**Supplied passage**
Django : Migration of polymorphic models back to a single base class

Let's suppose I have a polymorphic model and I want to get rid of it.
class AnswerBase(models.Model):
question = models.ForeignKey(Question, related_name="answers")
response = models.ForeignKey(Response, related_name="answers")
class AnswerText(AnswerBase):
body = models.TextField(blank=True, null=True)
class AnswerInteger(AnswerBase):
body = models.IntegerField(blank=True, null=True)
When I want to get all the answers I can never access "body" or I need to try to get the instance of a sub-class by trial and error.
# Query set of answerBase, no access to body
AnswerBase.objects.all()
question = Question.objects.get(pk=1)
# Query set of answerBase, no access to body (even with django-polymorphic)
question.answers.all()
I don't want to use django-polymorphic because of performances, because it does not seem to work for foreignKey relation, and because I don't want my model to be too complicated. So I want this polymorphic architecture to become this simplified one :
class Answer(models.Model):
question = models.ForeignKey(Question, related_name="answers")
response = models.ForeignKey(Response, related_name="answers")
body = models.TextField(blank=True, null=True)
The migrations cannot be created automatically, it would delete all older answers in the database. I've read the Schema Editor documentation but it does not seem there is a buildin to migrate a model to something that already exists. So I want to create my own operation to save the AnswerText and AnswerInteger as an Answer then delete AnswerText and AnswerInteger. I'm hoping I won't have to write SQL directly, but maybe that's the only solution ? My migration file looks like this. I created an Operation called MigrateAnswer :
from myapp.migrations import MigrateAnswer
class Migration(migrations.Migration):
operations = [
migrations.RenameModel("AnswerBase", "Answer"),
migrations.AddField(
model_name='answer',
name='body',
field=models.TextField(blank=True, null=True),
),
MigrateAnswer("AnswerInteger"),
MigrateAnswer("AnswerText"),
migrations.DeleteModel(name='AnswerInteger',),
migrations.DeleteModel(name='AnswerText',),
]
So what I want to do in MigrateAnswer is to migrate the value for an old model (AnswerInteger and AnswerText) to the base class (now named Answer, previousely AnswerBase). Here's my operation class :
from django.db.migrations.operations.base import Operation
class MigrateAnswer(Operation):
reversible = False
def __init__(self, model_name):
self.old_name = model_name
def database_forwards(self, app_label, schema_editor, from_state,
to_state):
new_model = to_state.apps.get_model(app_label, "Answer")

**Exercise**
From the Django migration post above, extract word for word the part that opens with the words containing "Let's suppose I" and closes with "question = Question.objects.get(pk=1)".

**Dataset records**
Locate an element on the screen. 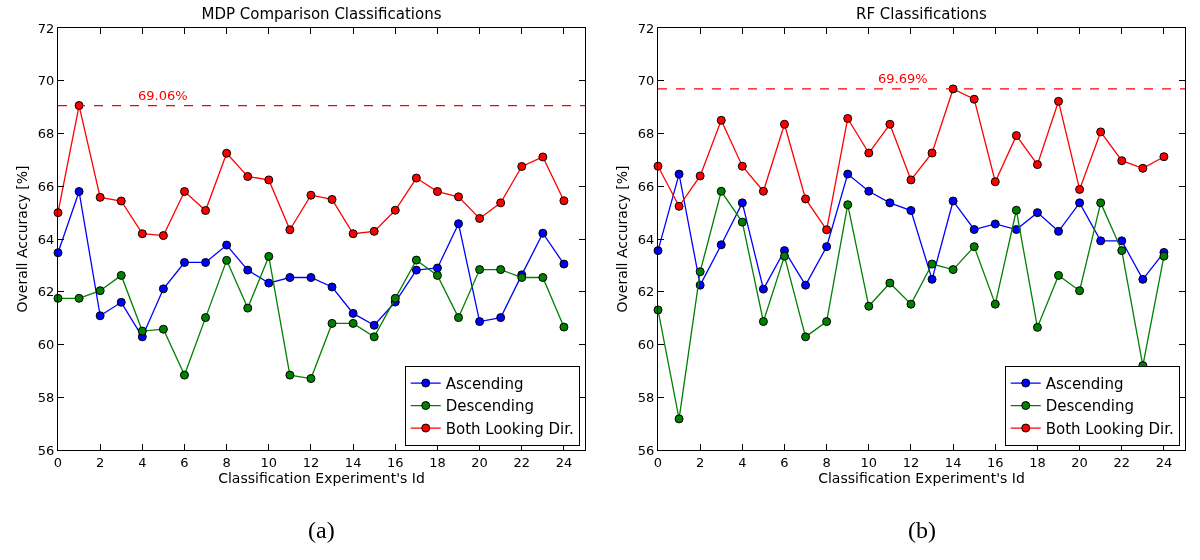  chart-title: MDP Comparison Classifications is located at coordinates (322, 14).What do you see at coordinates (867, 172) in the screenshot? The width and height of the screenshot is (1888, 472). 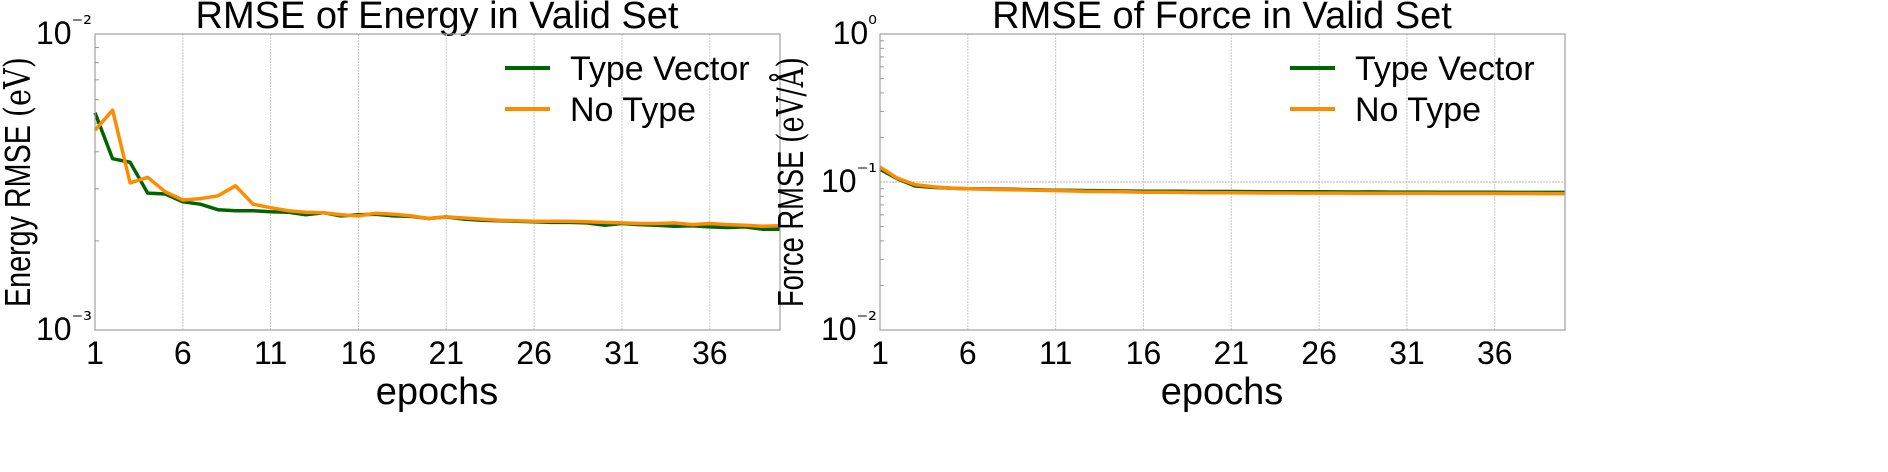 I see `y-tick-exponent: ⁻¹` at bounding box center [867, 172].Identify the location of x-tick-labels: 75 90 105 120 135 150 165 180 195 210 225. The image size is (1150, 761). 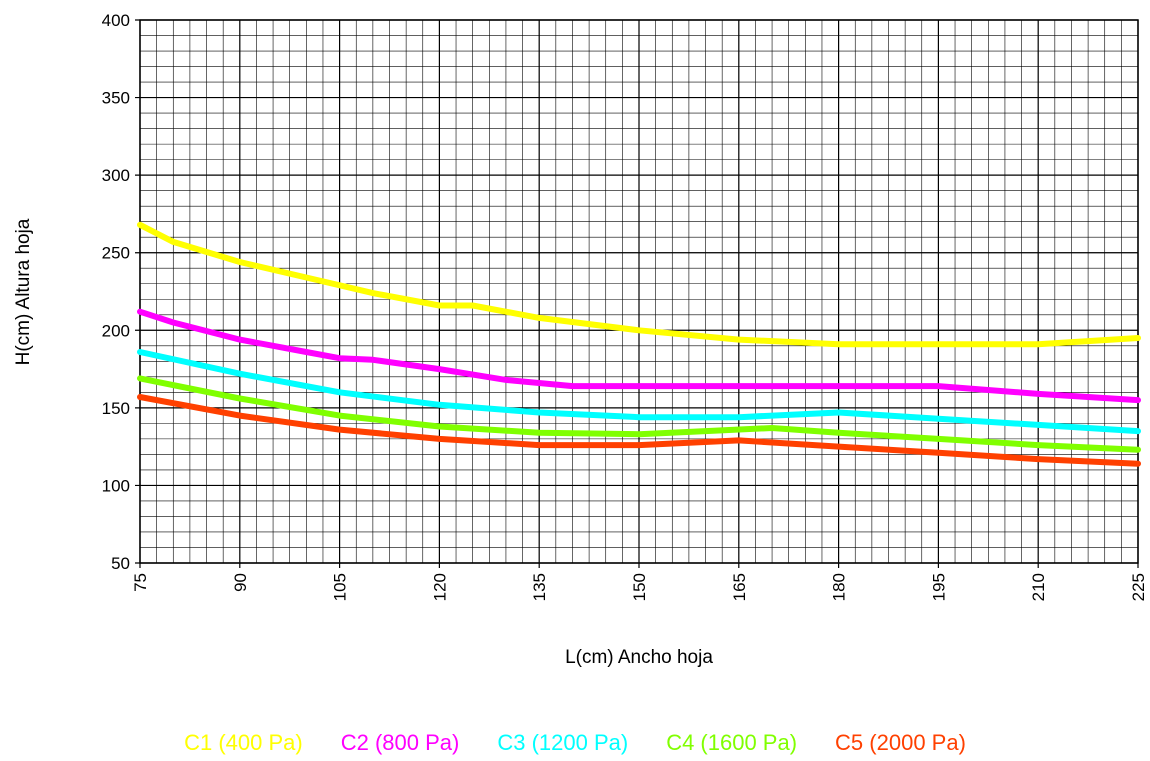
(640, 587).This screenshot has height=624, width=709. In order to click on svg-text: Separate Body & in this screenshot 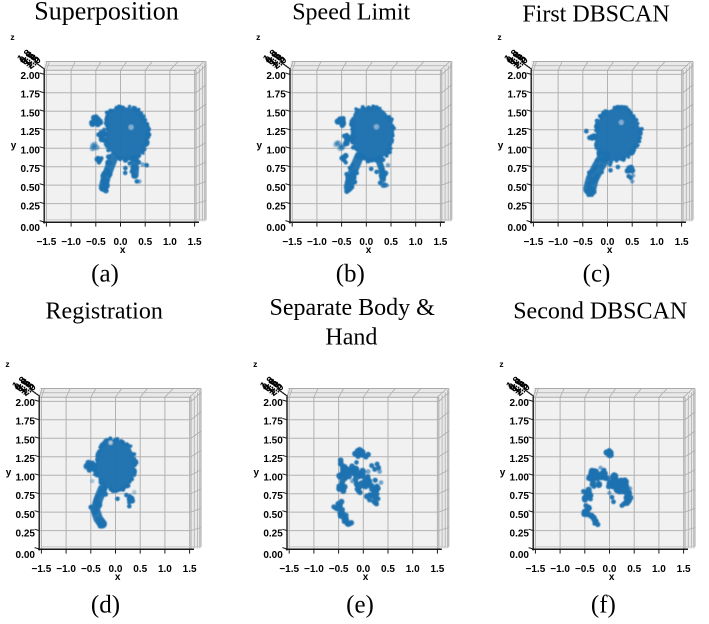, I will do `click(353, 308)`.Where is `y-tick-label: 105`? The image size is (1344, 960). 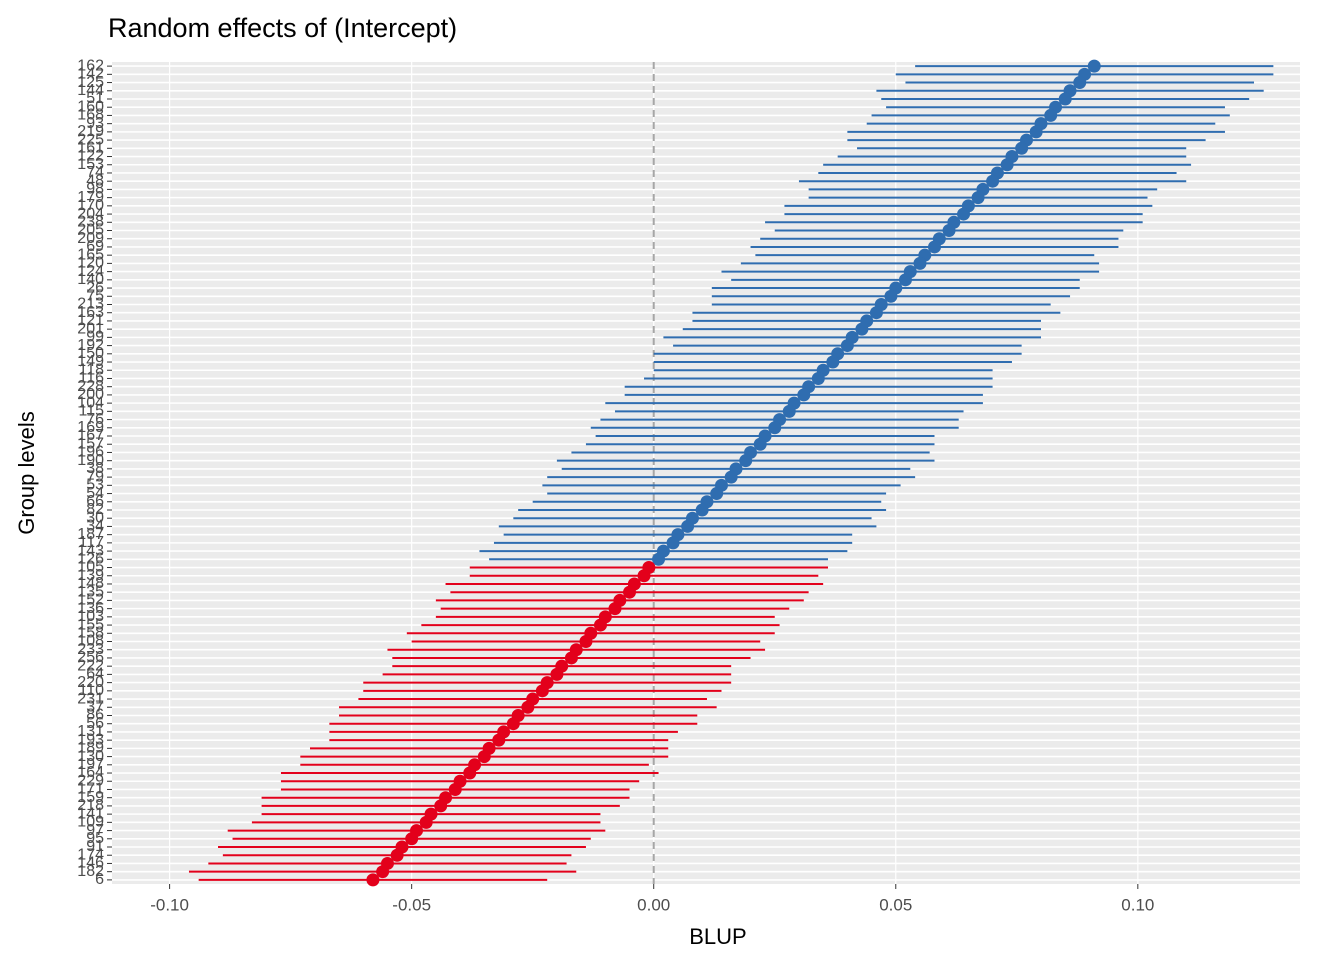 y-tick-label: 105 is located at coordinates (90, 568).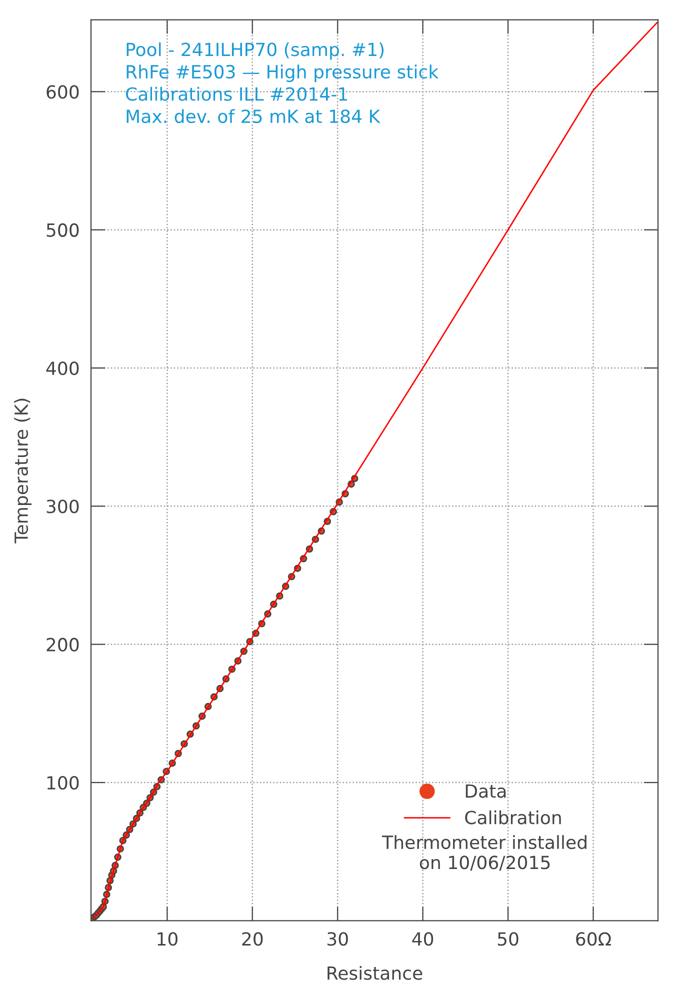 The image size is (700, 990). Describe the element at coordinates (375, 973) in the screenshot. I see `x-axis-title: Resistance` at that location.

**Response**
Let's suppose I have a polymorphic model and I want to get rid of it.
class AnswerBase(models.Model):
question = models.ForeignKey(Question, related_name="answers")
response = models.ForeignKey(Response, related_name="answers")
class AnswerText(AnswerBase):
body = models.TextField(blank=True, null=True)
class AnswerInteger(AnswerBase):
body = models.IntegerField(blank=True, null=True)
When I want to get all the answers I can never access "body" or I need to try to get the instance of a sub-class by trial and error.
# Query set of answerBase, no access to body
AnswerBase.objects.all()
question = Question.objects.get(pk=1)